Les conséquences sont prévisibles. Le trafic automobile va mécaniquement repartir à la hausse, avec son cortège habituel — pollution de l’air, particules fines, nuisances sonores chroniques pour les riverains, dégradation du cadre de vie. La suppression de la piste cyclable, elle, va dissuader une partie des cyclistes d’emprunter cet axe pourtant structurant, fragilisant l’ensemble du maillage cyclable mulhousien, déjà jugé insuffisant. Et dans un secteur fragilisé, marqué par la présence connue de points de deal, faciliter à nouveau la circulation revient aussi à offrir un environnement plus propice aux trafics qui prospèrent précisément sur la fluidité automobile et l’anonymat de passage. L’aménagement précédent ne réglait pas tout, mais il compliquait au moins ces usages.

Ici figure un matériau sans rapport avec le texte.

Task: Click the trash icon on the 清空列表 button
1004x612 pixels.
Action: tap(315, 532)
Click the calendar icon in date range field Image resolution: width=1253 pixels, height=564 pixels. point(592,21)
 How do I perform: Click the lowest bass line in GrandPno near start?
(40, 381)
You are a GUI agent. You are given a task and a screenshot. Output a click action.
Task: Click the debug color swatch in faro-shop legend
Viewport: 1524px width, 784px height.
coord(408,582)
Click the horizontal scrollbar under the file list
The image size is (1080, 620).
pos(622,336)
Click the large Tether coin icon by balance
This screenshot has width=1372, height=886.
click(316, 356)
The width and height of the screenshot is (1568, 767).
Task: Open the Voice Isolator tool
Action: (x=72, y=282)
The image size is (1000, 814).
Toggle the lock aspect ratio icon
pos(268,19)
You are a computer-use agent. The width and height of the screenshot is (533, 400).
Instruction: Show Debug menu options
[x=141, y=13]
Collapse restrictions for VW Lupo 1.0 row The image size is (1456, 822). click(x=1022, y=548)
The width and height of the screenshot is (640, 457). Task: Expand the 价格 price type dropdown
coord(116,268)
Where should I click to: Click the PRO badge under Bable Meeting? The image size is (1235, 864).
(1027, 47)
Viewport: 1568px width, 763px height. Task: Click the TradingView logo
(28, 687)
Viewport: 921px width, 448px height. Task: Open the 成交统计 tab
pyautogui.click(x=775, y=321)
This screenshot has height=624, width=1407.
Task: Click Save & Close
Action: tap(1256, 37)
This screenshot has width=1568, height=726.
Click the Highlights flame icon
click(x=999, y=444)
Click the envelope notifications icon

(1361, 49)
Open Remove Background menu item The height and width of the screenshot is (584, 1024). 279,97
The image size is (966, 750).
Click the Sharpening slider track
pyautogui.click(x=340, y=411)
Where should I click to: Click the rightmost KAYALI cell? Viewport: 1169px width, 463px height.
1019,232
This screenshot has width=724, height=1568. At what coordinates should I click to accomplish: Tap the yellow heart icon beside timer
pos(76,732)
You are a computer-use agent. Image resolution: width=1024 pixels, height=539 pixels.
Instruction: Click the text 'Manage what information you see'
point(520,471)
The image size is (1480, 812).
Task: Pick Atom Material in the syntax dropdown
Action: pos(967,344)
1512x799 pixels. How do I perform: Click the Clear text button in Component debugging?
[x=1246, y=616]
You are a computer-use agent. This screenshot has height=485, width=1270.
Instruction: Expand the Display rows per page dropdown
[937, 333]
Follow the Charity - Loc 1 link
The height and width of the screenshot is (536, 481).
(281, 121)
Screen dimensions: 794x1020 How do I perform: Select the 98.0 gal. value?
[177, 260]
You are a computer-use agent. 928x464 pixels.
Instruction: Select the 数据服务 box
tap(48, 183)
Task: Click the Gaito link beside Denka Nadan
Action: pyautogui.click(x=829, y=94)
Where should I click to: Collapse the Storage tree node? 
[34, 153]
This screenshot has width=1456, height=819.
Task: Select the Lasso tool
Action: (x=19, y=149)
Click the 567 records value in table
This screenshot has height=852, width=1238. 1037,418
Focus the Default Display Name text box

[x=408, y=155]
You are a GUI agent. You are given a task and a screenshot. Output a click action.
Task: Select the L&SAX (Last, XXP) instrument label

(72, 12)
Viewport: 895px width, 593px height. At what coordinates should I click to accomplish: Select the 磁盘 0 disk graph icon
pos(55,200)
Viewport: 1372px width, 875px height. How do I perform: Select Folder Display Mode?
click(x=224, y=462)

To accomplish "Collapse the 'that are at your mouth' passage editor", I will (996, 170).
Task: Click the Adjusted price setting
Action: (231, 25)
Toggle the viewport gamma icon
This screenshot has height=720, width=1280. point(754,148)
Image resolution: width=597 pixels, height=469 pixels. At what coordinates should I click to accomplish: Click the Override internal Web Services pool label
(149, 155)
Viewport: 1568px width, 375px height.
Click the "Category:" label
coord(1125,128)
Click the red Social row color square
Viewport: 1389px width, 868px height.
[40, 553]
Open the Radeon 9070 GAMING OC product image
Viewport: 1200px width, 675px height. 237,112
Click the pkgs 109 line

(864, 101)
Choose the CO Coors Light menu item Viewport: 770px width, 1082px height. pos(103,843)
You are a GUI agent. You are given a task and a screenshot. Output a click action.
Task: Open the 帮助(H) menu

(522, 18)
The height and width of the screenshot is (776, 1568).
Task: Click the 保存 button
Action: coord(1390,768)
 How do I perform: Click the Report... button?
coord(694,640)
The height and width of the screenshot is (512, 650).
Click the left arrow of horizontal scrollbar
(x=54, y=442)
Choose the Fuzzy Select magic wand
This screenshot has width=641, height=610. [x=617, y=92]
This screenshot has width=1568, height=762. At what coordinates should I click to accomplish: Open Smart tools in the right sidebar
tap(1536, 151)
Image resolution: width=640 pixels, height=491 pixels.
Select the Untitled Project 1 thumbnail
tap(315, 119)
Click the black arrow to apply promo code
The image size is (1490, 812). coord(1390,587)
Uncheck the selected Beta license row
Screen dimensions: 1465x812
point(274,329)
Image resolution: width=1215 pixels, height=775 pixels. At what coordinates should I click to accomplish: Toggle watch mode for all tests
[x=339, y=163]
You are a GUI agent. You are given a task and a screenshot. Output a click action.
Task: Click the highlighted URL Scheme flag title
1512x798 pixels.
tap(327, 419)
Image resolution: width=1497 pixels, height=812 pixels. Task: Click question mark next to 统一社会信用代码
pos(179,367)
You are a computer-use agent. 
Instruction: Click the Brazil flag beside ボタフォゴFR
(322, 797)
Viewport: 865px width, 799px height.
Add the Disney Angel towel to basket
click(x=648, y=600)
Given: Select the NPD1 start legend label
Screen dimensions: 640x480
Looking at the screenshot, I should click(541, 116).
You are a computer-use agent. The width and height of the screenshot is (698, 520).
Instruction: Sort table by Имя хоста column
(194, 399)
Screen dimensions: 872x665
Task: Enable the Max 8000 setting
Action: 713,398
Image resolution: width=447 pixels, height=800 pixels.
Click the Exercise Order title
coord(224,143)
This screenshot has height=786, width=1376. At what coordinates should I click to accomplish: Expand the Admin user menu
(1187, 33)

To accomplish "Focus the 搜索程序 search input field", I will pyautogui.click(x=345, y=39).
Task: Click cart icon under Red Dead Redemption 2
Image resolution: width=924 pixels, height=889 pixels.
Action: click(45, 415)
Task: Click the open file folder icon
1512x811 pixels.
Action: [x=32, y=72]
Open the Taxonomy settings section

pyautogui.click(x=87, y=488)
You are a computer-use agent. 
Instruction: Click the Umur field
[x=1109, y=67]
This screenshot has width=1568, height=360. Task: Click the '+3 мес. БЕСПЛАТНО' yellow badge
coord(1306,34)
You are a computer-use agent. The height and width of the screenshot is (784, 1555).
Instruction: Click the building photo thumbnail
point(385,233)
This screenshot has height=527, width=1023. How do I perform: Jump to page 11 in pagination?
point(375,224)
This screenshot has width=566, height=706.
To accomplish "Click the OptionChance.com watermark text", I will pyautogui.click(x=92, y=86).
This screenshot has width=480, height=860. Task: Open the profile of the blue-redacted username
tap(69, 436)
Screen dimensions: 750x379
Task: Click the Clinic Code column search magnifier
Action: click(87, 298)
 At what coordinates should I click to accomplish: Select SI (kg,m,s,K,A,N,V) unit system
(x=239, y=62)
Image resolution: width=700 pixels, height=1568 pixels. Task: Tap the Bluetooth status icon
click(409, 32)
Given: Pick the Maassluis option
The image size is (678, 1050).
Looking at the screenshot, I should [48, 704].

Une décision « à l’écoute » de qui ?
Présenter ce recul comme une décision « à l’écoute des habitants » mérite d’être interrogé. Quels habitants ? Ceux, automobilistes de passage, gênés par quelques minutes de trajet supplémentaires ? Ou les riverains qui vivent au quotidien le bruit, les gaz d’échappement et l’insécurité d’une artère redevenue routière ? Les cyclistes, qui vont perdre un itinéraire sécurisé ? Les familles qui voyaient dans cet aménagement une promesse de ville plus respirable ? Les politiques d’apaisement de la circulation produisent rarement leurs effets en quelques mois : elles supposent un temps d’adaptation, des reports modaux progressifs, des ajustements fins. Y renoncer dès le début d’un mandat, c’est condamner par principe toute transformation urbaine ambitieuse.
Le symbole est d’autant plus fort que Frédéric Marquet vient d’être élu sur une promesse de renouveau citoyen : son premier acte visible consiste à défaire un aménagement environnemental, plutôt qu’à porter une vision propre de la ville durable. Supprimer une piste cyclable en 2026, alors que toutes les grandes villes européennes en construisent à marche forcée, relève d’un anachronisme assumé. C’est un choix politique — et il a un coût climatique, sanitaire et démocratique.
Deux trajectoires inconciliables
La comparaison avec Strasbourg n’en est que plus rude. D’un côté, une métropole qui maintient un cap impopulaire parce qu’il est justifié sanitairement, et qui continue de déployer ses infrastructures cyclables. De l’autre, une ville dont le nouvel exécutif inaugure son mandat en redonnant la voirie à l’automobile et en effaçant un aménagement cyclable. L’une accepte le coût politique d’une transition assumée ; l’autre préfère le confort immédiat d’un statu quo automobile. Les données sont pourtant connues : la pollution de l’air tue chaque année des milliers de personnes en France, le bruit routier est désormais reconnu comme un facteur majeur de morbidité, et les centres-villes apaisés affichent partout des bénéfices mesurables — qualité de l’air, attractivité commerciale, santé des habitants, sécurité, pratique du vélo.
À l’heure où le dérèglement climatique impose d’accélérer la transformation des mobilités, Mulhouse choisit de revenir en arrière, et de le faire en supprimant au passage un équipement cyclable. C’est un signal politique fort, et un signal urbain inquiétant : celui d’une ville dont le nouvel exécutif, à peine installé, préfère défaire que persévérer. L’Alsace donne à voir, en ce moment, deux trajectoires inconciliables sur la question urbaine. Reste à savoir laquelle, dans dix ans, paraîtra la plus lucide.